El músico hizo una reverencia y dirigió una mirada inquisitiva a la anfitriona.

—Sí, sí, vaya usted. Si los señores lo invitan, ¿por qué no? —dijo ella.

Los miembros delgados y débiles del músico de pronto entraron en un movimiento incontenible y él, guiñando un ojo, sonriendo y contoneándose, torpe, desmañado, se puso a bailotear cabriolando por el salón. En mitad de una cuadrilla, un oficial achispado que bailaba con donaire y armonía golpeó, sin querer, la espalda del músico. Las piernas débiles, cansadas, no consiguieron mantener el equilibrio y el músico, tras dar unos cuantos pasos trastabillantes, cayó al suelo cuan largo era. Pese al ruido brusco y seco que produjo la caída, casi todos se echaron a reír en un primer momento.

Pero el músico no se levantaba. Los invitados guardaron silencio, incluso el piano dejó de sonar, y Delésov y la anfitriona fueron los primeros en correr hacia él. Estaba apoyado en un codo y miraba el suelo con expresión apagada. Cuando lo levantaron y lo sentaron en una silla, se retiró el cabello de la frente con un movimiento rápido de su huesuda mano y sonrió, sin responder a las preguntas.

—¡Señor Albert! ¡Señor Albert! —decía la anfitriona—. ¿Se ha hecho usted daño? ¿Dónde? Ya decía yo que no debía bailar. ¡Está tan débil! —continuó dirigiéndose a los invitados—. Si apenas camina, ¡y ponerse a bailar!

—¿Quién es? —preguntaban a la anfitriona.

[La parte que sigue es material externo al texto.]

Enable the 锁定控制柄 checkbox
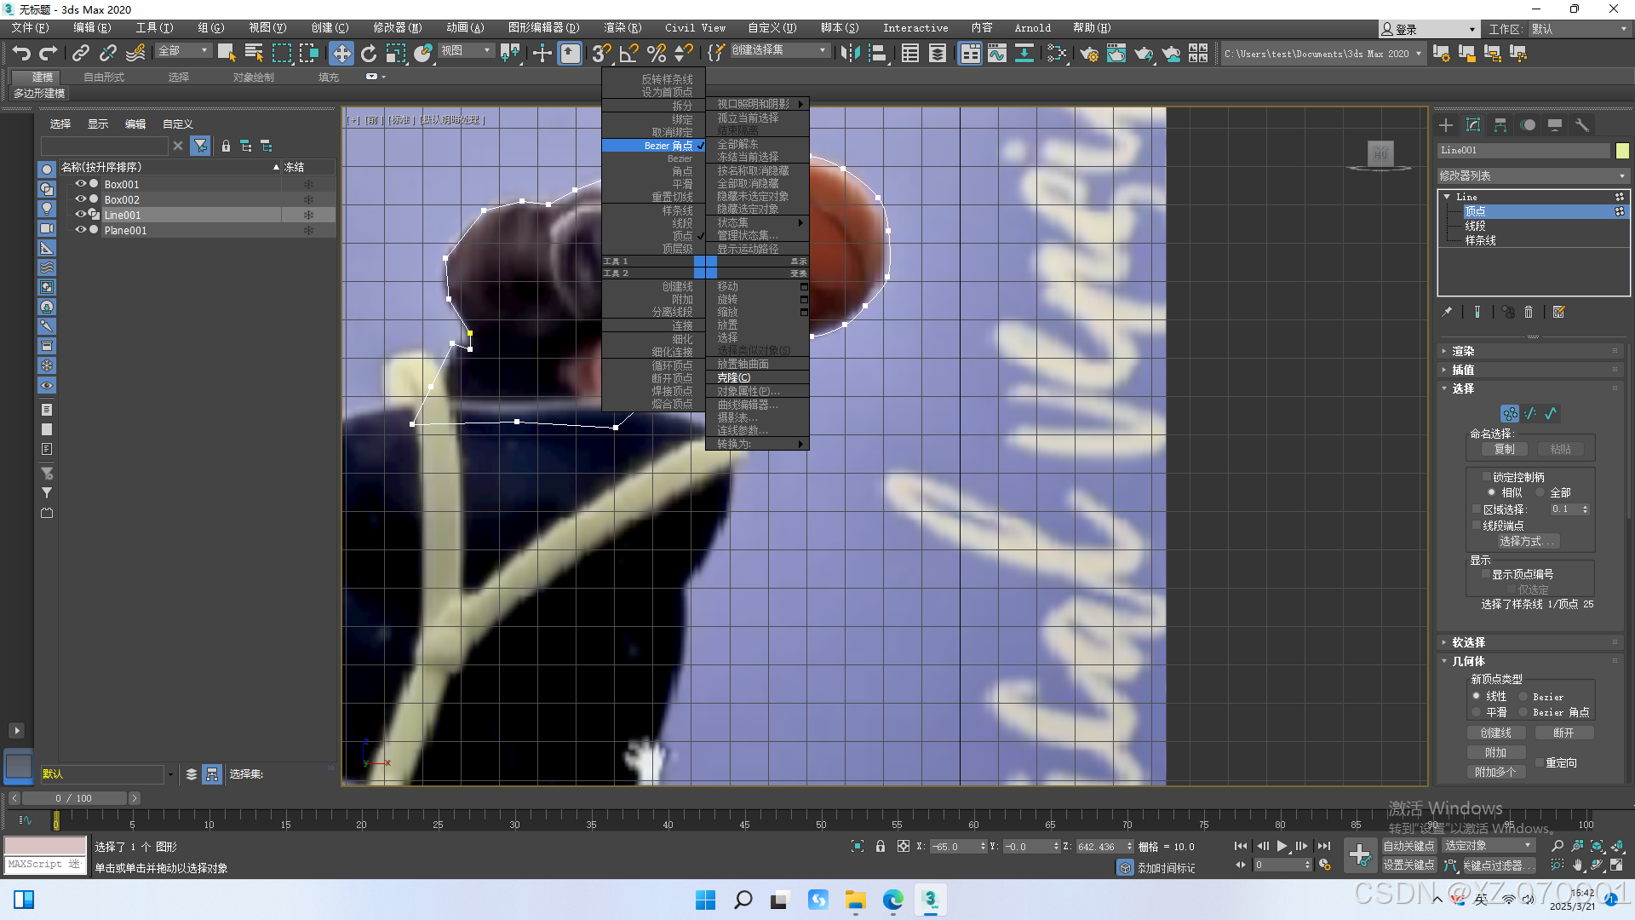The image size is (1635, 920). pyautogui.click(x=1487, y=477)
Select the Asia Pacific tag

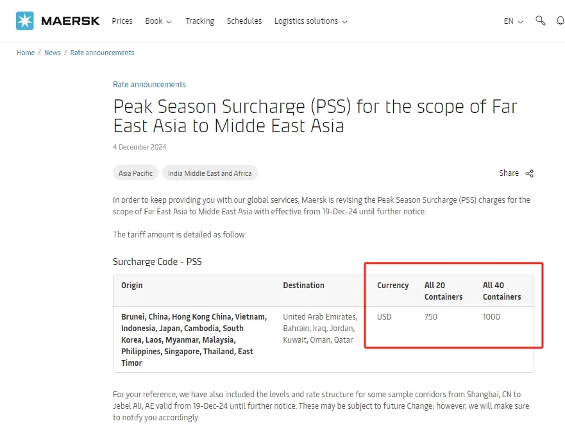[135, 173]
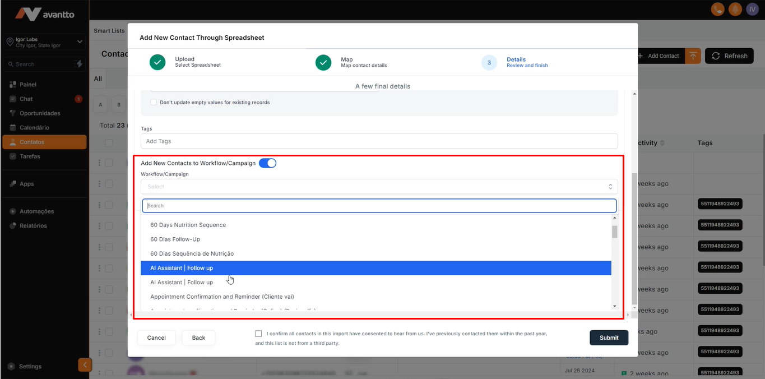The width and height of the screenshot is (765, 379).
Task: Collapse sidebar using the orange arrow icon
Action: coord(85,365)
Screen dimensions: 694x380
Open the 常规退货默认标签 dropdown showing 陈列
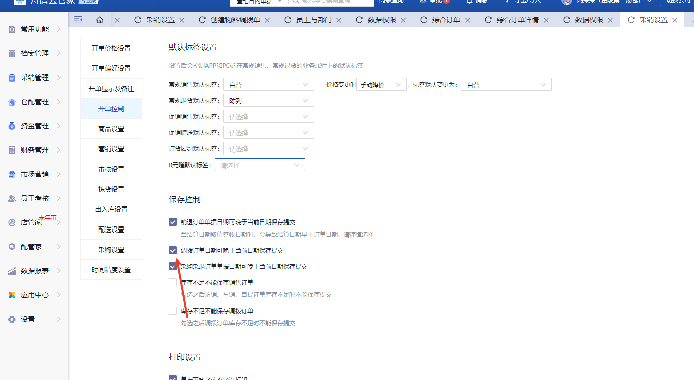268,101
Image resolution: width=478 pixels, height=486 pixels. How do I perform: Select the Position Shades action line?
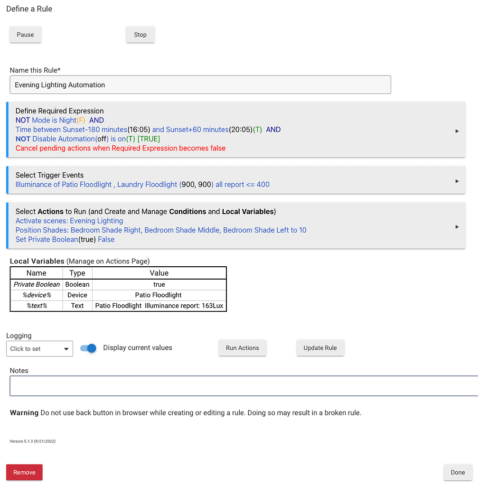tap(161, 230)
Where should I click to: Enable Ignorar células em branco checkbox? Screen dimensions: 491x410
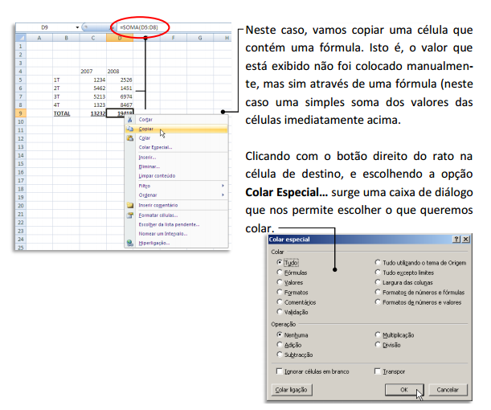tap(279, 371)
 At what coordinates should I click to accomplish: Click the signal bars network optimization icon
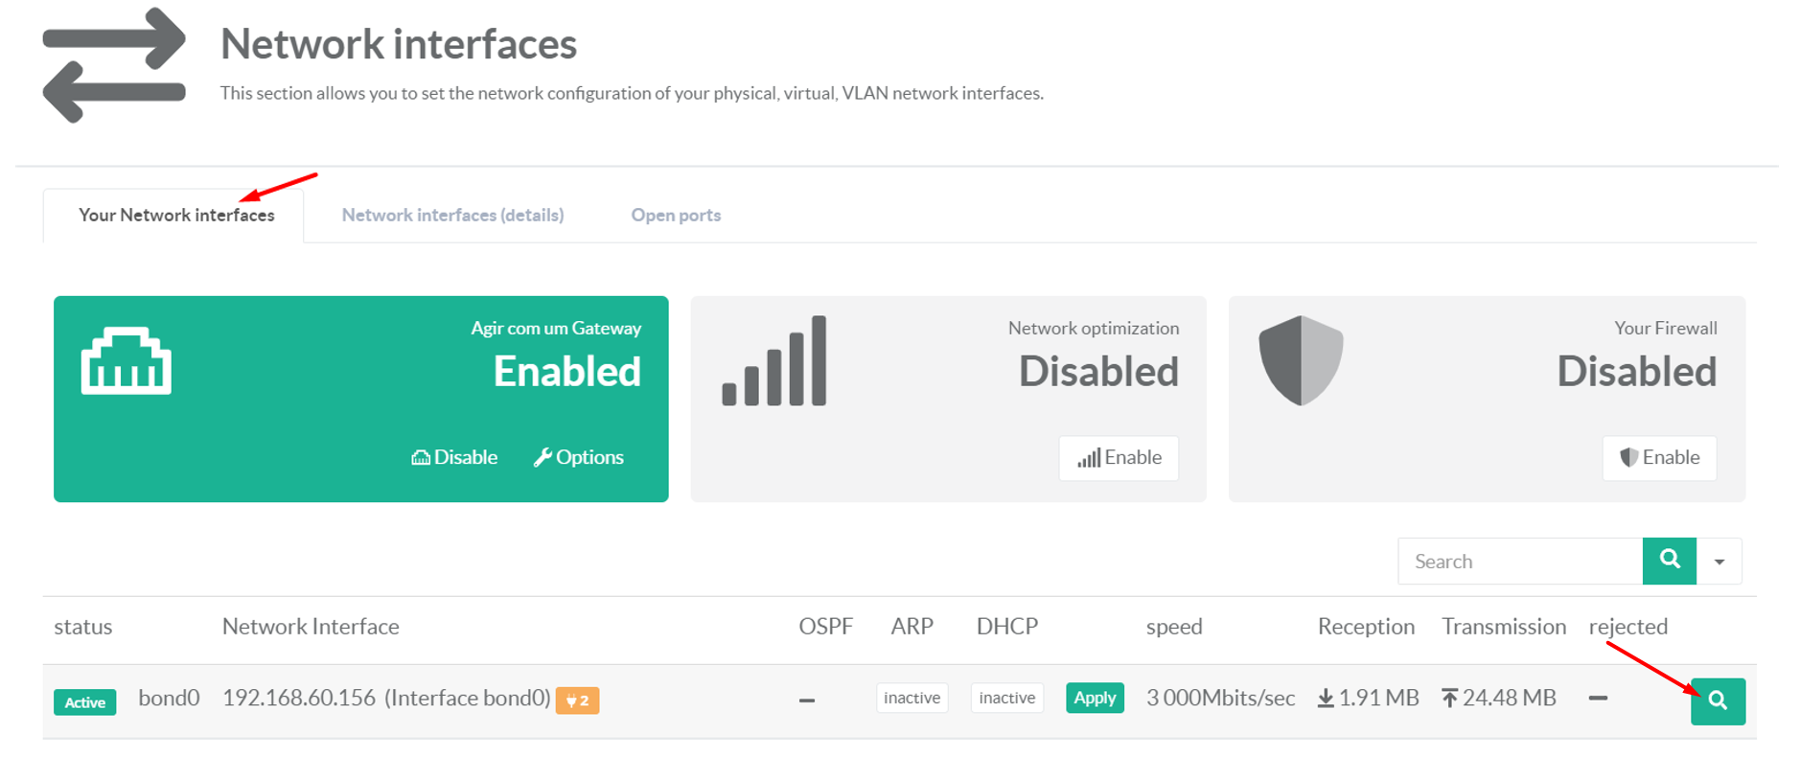[x=774, y=362]
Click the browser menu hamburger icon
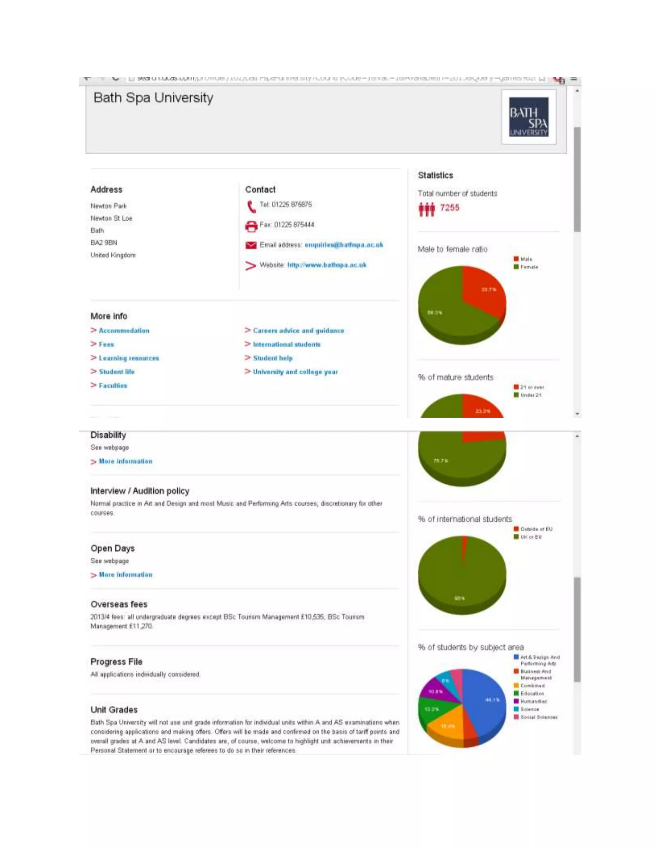This screenshot has width=657, height=850. click(x=574, y=79)
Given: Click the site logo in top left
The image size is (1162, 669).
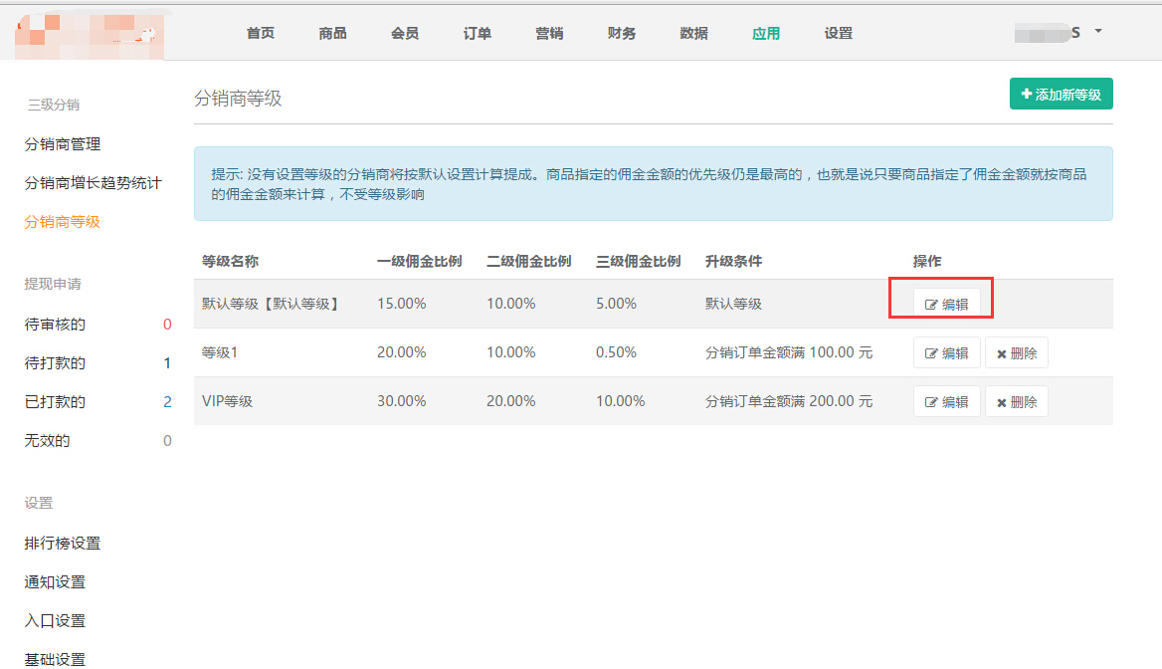Looking at the screenshot, I should point(90,35).
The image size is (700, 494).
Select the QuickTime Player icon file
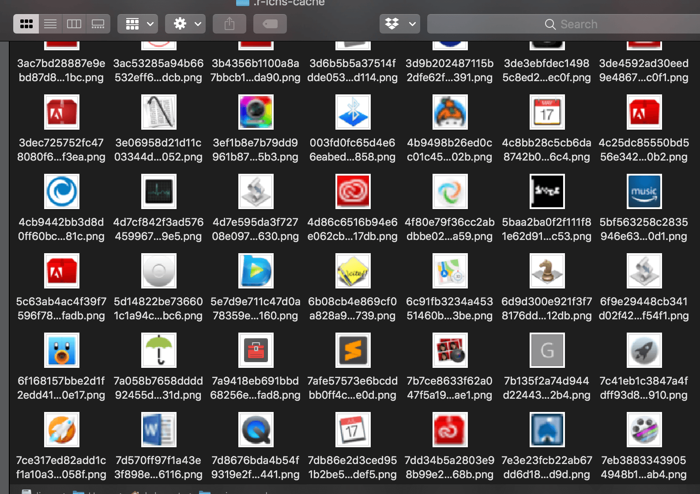(x=256, y=430)
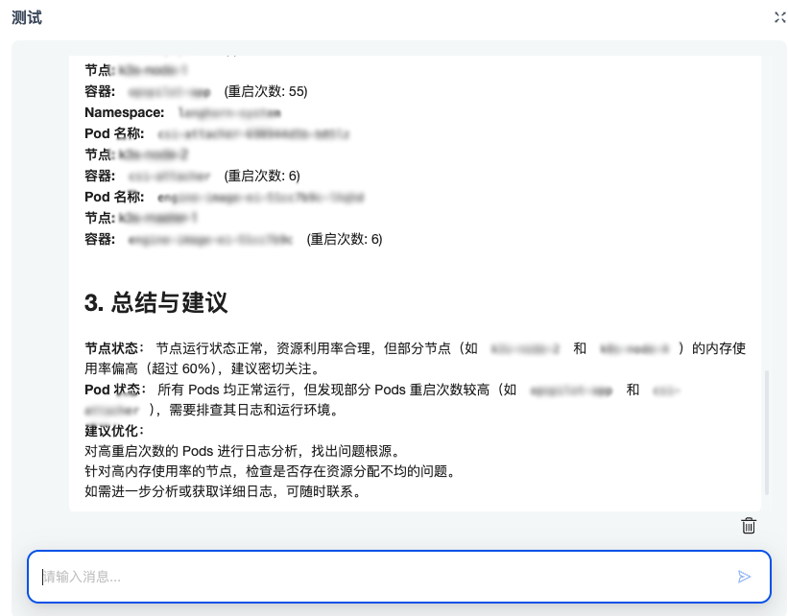Click the text 节点运行状态正常

pyautogui.click(x=209, y=348)
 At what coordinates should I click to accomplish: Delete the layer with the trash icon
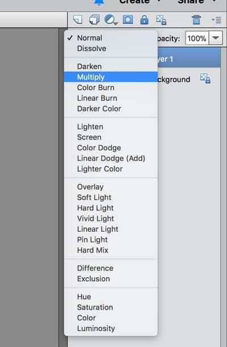[196, 20]
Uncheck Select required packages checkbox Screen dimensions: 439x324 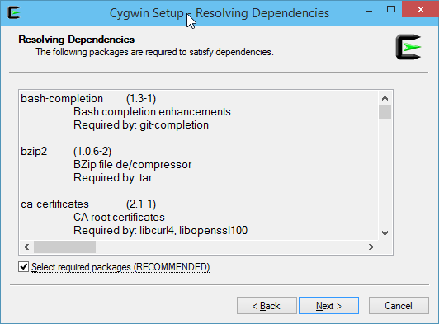[x=23, y=267]
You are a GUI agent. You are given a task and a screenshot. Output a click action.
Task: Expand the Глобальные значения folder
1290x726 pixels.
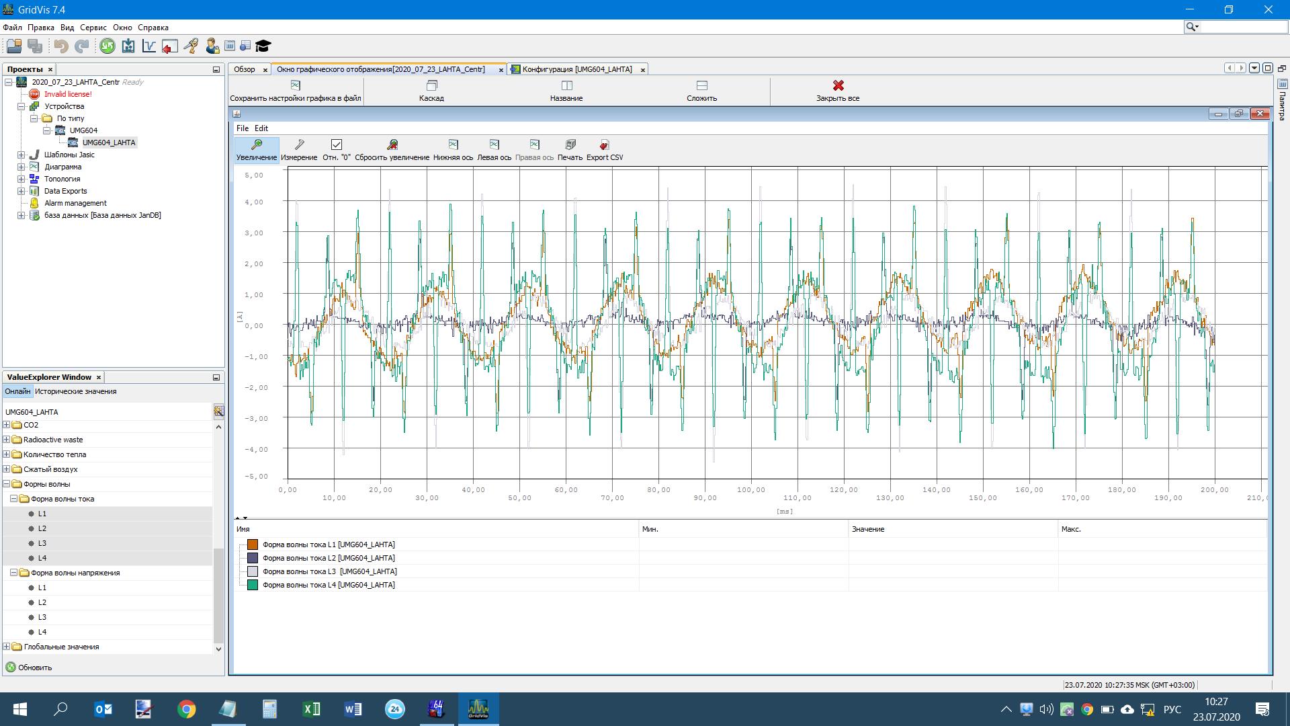(x=7, y=647)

—Un pobre hombre, un artista. Es un muy buen hombre, pero digno de lástima como ustedes pueden ver.

Lo decía sin ningún empacho frente al músico. Éste se recobró y, como asustado por algo, se hizo un ovillo, alejando a quienes lo rodeaban.

—¡No es nada! —dijo de pronto y, con un esfuerzo visible, se levantó.

Y, para demostrar que no sentía ningún dolor, caminó hasta el centro de la sala y quiso dar un salto, pero se tambaleó y se habría caído de nuevo si no lo hubiesen sostenido.

Todos se sintieron incómodos; lo veían sin proferir palabra.

La mirada del músico se apagó de nuevo y él, que parecía haberse olvidado de quienes lo rodeaban, se sobó la rodilla con la mano. De pronto levantó la cabeza, adelantó una pierna insegura, se retiró los cabellos con el mismo gesto trivial de antes y, acercándose al violinista, le quitó su instrumento.

—Todo esto no es nada —dijo de nuevo, agitando el violín—. ¡Señores, hagamos un poco de música!

—¡Qué personaje tan curioso! —comentaban los invitados.

—Quizá sea un gran talento el que se pierde en esta desdichada criatura —aventuró uno de los huéspedes.

—Sí, sí, da pena verlo —comentó otro.